Eternal Bodies

While we are on the subject, let me take a moment to mention something about our bodies. Although they will eventually die, our physical deaths will not be permanent. There is a day coming when God Himself will resurrect every dead human body. Jesus said,

Do not marvel at this; for an hour is coming, in which all who are in the tombs will hear His voice, and will come forth; those who did the good deeds, to a resurrection of life, those who committed the evil deeds to a resurrection of judgment (John 5:28-29).

The apostle John wrote in the book of Revelation that the resurrection of the bodies of the unjust will occur at least one thousand years after the resurrection of the righteous:

And they [the saints who were martyred during the Tribulation Period] came to life and reigned with Christ for a thousand years. The rest of the dead did not come to life until the thousand years were completed. This is the first resurrection.[1] Blessed and holy is the one who has a part in the first resurrection…they will be priests of God and of Christ and will reign with Him for a thousand years (Rev. 20:4b-6).

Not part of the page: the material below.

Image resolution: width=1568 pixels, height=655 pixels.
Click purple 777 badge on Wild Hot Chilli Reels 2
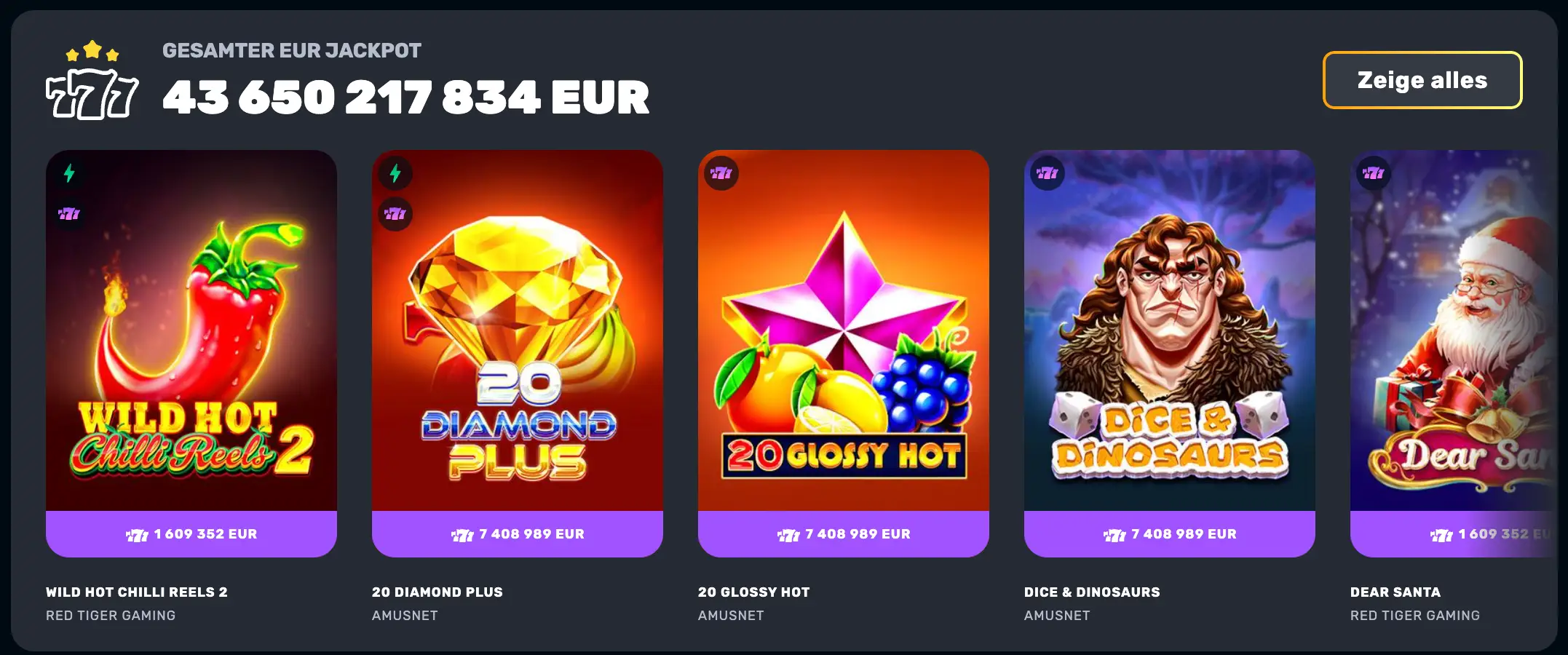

The Bible also informs us that at the time when Jesus returns to catch away the church, all of the dead bodies of the righteous will be resurrected and joined together with their spirits as they return from heaven with Jesus to Earth’s atmosphere:

For if we believe that Jesus died and rose again, even so God will bring with Him those [as spirits] who have fallen asleep in Jesus. For this we say to you by the word of the Lord, that we who are alive and remain until the coming of the Lord, will not precede those who have fallen asleep. For the Lord Himself will descend from heaven with a shout…and the dead in Christ [their bodies] will rise first. Then we who are alive and remain will be caught up together with them in the clouds to meet the Lord in the air, and so we shall always be with the Lord (1 Thes. 4:14-17).

God formed the original man from the dust of the ground, and it will be no trouble for Him to take the elements of every person’s body and re-form them into new individual bodies from the same materials.[2]


[1] Because John says that this is “the first resurrection,” it leads us to believe there were no other mass resurrections prior to this. And because it takes place at the end of the world-wide tribulation when Jesus returns, it contradicts the idea of a pre-tribulation rapture, as we know there will be a mass resurrection when Jesus comes from heaven at the rapture of the church according to 1 Thes. 4:13-17.

[2] For further study on the subject of the resurrection, see Dan. 12:1-2; John 11:23-26; Acts 24:14-15; 1 Cor. 15:1-57 and Phil. 3:20-21.